Economic Losses. Milk price was calculated as the average milk price received across the US during the previous 5 years (2017–2021) (USD 0.35/kg, USDA-ERS). Feed cost was calculated as the average feed cost per kg of milk produced during the same time period (USD 0.19/kg of milk, USDA-ERS). The marginal milk price was USD 0.16/kg. We assumed a farm with 1000 lactating cows, a calving interval of 395 days, and a dry period of 60 days.

The difference in milk production (kg/week) between cows on farms that bunched relative to those that did not bunch was multiplied by the marginal milk price. Similarly, the difference in milk production from cows in farms with zero stable flies/cow leg, or farms with a higher mean stable flies/cow leg, was multiplied by the marginal milk price. The milk losses were summarized per week, as the bunching in our study was recorded weekly. To calculate the economic losses for the five study counties, we calculated the weekly percentage of dairies in the region that had bunching events during the bunching season (Figure 3). Using USDA-NASS (2017), we estimated that there were 476 dairies housing 959,245 lactating cows in the five counties (number of dairies/average number of lactating cows per farm, per county: 34/1942 in Madera, 41/2844 in Kern, 65/1581 in Fresno, 101/1717 in Kings, and 235/2129 in Tulare). We then multiplied the number of dairies in each county by the percentage of dairies with bunching events per week and multiplied by the estimated losses per week to obtain the total economic losses due to the drop in milk production during the bunching season.

★ ★ ★ ★ ★ ★ ★

Please continue the passage on dairy milk losses from bunching, starting after its last sentence.

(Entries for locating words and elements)
★ ★ ★ ★ ★ ★ ★

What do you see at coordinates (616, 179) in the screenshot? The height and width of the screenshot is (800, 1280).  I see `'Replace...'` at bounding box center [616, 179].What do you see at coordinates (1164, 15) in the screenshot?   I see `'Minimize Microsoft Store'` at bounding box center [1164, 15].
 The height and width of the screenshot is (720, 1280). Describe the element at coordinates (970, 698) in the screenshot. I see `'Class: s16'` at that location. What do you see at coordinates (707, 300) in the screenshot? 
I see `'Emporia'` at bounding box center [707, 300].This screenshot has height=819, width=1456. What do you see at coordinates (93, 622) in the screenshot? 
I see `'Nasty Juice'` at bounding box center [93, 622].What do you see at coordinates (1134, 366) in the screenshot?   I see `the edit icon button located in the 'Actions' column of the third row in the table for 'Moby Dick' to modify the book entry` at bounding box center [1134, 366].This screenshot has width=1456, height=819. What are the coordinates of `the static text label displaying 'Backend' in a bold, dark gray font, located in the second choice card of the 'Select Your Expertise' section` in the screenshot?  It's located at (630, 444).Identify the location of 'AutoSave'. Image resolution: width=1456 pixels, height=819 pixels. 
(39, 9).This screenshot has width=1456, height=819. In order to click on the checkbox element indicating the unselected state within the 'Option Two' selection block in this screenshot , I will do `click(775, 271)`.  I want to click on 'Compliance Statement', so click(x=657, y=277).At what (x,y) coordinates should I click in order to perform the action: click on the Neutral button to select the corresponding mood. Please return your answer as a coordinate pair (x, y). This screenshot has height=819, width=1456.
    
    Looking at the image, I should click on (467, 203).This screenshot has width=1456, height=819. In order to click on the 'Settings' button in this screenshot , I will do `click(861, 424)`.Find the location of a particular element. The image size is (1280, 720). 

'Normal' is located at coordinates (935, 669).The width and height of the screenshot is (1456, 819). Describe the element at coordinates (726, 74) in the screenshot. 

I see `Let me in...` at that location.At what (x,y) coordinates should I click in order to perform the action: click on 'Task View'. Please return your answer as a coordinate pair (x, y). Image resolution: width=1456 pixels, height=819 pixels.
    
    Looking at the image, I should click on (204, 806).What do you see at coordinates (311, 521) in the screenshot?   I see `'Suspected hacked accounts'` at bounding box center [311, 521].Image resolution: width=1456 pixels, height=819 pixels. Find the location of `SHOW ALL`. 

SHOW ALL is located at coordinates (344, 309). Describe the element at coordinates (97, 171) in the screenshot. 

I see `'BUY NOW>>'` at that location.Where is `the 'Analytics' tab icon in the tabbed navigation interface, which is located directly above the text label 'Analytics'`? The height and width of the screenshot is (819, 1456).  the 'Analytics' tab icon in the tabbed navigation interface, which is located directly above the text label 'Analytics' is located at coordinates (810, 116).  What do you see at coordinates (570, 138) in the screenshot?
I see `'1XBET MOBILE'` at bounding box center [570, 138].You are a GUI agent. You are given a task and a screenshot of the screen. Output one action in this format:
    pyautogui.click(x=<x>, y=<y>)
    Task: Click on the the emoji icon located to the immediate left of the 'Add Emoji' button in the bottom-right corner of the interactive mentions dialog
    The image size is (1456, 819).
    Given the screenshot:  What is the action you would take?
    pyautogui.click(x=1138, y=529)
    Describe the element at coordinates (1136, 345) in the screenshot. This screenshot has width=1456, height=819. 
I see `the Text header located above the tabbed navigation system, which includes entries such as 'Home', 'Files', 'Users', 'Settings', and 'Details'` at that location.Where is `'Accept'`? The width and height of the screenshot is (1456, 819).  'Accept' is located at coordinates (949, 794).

★ ★ ★ ★ ★ ★ ★

### Reply to the task
Stochastic analysis. Differences in the losses associated with cow bunching under varying input values were estimated using stochastic Monte Carlo simulation models using @Risk software (version 8.2, Palisade Corp., Ithaca, NY, USA). Simulations were run and recorded for 10,000 iterations with replacement. To run these models, the variables temperature, relative humidity, milk price, feed cost, and the percentage of pens that bunched per farm within each week were considered stochastic, i.e., an estimated variation was introduced for every iteration. The distributions used for each variable are presented in

Table 3. Stochastic inputs, their distribution, and parameters used to estimate economic losses associated with cow bunching or stable fly activity.

Variable	Distribution	Parameters
Temperature (°F)	Normal	Average, std = Figure 1
Relative humidity	Normal	Average, std = Figure 1
Percentage of pens that bunch (average per week)	Normal	Average, std = Figure 2
Number of flies (mean leg count per cow)	Pert	Min, most likely, max = Figure 3
Milk price (USD/kg)	Normal	Average = 0.35, std = 0.02
Feed price (USD/kg of milk)	Normal	Average = 0.19, std = 0.01

.

3. Results

3.1. Milk Loss Associated with Cow Bunching and Stable Fly Activity on a California Dairy

3.1.1. Descriptive Statistics

The milk production and bunching behavior were recorded for 1073 cows that spent at least 9 weeks in the study from 3 May until 26 July, with a total of 12,262 observations. Cows were divided according to their parity into first lactation (451 cows), second lactation (323 cows), and third lactation or greater (299 cows). The mean (±SE) milk production was 34.90 kg/day (±0.097) for the first lactation heifers, 42.33 kg/day (±0.186) for second lactation, and 43.57 kg/day (±0.205) for cows of third lactation or greater.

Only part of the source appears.